Our loan/lease portfolio has a significant concentration of CRE loans, which involve risks specific to real estate values.

CRE lending comprises a significant portion of our lending business. Specifically, CRE loans were $1.7 billion, or approximately 47% of our total loan/lease portfolio, as of December 31, 2019. Of this amount, $444.0 million, or approximately 26%, was owner-occupied. The market value of real estate securing our CRE loans can fluctuate significantly in a short period of time as a result of market conditions in the geographic area in which the real estate is located. Adverse developments affecting real estate values in one or more of our markets could increase the credit risk associated with our loan portfolio. Additionally, real estate lending typically involves higher loan principal amounts and the repayment of the loans generally is dependent, in large part, on sufficient income from the properties securing the loans to cover operating expenses and debt service. Economic events or governmental regulations outside of the control of the borrower or lender could negatively impact the future cash flow and market values of the affected properties.

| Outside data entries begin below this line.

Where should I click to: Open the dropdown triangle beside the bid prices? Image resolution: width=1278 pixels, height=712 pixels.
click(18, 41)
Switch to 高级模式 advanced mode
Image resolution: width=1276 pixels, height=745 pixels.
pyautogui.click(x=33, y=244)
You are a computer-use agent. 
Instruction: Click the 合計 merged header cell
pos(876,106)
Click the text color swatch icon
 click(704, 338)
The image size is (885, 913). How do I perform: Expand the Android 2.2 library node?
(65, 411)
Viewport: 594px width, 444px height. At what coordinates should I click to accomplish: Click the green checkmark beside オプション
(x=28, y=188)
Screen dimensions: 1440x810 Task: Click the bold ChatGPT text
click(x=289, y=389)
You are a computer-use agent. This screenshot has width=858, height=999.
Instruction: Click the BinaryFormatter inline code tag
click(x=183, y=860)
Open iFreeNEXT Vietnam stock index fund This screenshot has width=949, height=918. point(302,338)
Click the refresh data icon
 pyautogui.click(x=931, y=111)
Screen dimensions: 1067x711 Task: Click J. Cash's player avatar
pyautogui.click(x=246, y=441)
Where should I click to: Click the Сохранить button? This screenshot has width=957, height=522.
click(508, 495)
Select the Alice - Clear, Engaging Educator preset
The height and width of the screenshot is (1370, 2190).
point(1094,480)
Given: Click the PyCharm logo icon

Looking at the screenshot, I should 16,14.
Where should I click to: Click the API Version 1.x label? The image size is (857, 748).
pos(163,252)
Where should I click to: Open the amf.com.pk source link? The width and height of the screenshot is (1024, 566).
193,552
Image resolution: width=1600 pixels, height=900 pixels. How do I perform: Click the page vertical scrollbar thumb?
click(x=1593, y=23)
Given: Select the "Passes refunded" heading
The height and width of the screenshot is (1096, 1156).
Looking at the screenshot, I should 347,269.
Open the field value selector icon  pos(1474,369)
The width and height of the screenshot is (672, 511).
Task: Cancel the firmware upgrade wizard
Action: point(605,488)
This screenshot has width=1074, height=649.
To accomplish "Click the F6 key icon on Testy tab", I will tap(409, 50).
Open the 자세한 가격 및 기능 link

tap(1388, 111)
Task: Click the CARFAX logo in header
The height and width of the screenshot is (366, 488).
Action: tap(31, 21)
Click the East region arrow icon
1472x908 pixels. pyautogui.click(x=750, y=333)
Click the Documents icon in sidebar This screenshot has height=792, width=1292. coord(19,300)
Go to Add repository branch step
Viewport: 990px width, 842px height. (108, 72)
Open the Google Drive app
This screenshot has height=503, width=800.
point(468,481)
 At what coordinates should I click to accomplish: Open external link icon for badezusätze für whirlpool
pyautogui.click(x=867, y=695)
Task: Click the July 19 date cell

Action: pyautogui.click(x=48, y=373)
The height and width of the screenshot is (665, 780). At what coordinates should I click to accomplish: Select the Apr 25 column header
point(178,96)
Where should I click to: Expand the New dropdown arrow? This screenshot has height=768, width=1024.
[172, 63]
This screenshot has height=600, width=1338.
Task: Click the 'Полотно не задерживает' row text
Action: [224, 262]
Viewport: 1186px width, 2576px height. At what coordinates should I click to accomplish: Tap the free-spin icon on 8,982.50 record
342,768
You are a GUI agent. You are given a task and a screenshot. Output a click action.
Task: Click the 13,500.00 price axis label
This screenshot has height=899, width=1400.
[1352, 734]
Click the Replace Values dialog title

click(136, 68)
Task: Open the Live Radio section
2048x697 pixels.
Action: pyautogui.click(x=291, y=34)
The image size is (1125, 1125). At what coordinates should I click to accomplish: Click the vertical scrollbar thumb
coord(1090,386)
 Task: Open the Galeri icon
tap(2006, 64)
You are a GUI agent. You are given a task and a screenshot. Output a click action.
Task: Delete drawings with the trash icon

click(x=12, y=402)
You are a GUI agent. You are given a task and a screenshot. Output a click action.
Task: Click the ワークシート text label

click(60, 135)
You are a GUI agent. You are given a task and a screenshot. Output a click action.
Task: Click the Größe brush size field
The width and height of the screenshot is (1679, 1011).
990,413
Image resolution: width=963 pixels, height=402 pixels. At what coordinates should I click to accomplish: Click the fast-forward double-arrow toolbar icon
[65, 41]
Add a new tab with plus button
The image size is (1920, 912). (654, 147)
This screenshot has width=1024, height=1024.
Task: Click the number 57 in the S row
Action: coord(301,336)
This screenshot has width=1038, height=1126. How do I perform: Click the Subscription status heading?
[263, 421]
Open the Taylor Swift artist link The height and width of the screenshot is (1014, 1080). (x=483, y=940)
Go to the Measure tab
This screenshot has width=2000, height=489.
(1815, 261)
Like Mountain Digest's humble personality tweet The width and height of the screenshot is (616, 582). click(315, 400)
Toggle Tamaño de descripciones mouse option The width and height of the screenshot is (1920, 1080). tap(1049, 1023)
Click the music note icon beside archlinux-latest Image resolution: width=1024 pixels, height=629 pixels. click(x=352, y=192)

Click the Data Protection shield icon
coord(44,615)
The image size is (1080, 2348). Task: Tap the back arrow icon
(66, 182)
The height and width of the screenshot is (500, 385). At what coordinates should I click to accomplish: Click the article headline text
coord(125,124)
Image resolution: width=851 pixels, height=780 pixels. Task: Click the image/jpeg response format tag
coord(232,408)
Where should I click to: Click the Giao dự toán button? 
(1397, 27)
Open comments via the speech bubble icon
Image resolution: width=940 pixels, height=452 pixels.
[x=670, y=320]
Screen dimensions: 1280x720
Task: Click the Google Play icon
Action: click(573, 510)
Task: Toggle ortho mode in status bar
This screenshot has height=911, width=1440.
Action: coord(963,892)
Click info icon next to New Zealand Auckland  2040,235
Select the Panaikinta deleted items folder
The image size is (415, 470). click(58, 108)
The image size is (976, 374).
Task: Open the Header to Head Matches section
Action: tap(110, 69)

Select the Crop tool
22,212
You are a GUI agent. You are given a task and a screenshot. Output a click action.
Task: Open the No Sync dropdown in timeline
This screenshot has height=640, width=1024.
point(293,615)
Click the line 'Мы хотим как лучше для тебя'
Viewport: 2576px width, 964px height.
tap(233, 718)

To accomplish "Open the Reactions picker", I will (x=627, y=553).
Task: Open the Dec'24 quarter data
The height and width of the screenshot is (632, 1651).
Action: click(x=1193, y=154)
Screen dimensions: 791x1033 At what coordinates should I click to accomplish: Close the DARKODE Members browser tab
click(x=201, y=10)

Our allowance may prove to be insufficient to absorb losses in our loan/lease portfolio.

We establish our allowance for loan and lease losses in consultation with management of our subsidiaries and maintain it at a level considered adequate by management to absorb loan/lease losses that are inherent in the portfolio. The amount of future loan/lease losses is susceptible to changes in economic, operating and other conditions, including changes in interest rates, which may be beyond our control, and such losses may exceed current estimates. At December 31, 2019, our allowance as a percentage of total gross loans/leases was 0.98%, and as a percentage of total NPLs was 403.87%. In accordance with GAAP for acquisition accounting, the loans acquired through the acquisitions of SFC Bank, Guaranty Bank and CSB were recorded at fair value; therefore, there was no allowance associated with SFC Bank’s, Guaranty Bank’s and CSB’s loans at acquisition. Management continues to evaluate the allowance needed on the acquired loans factoring in the net remaining discount ($7.0 million at December 31, 2019).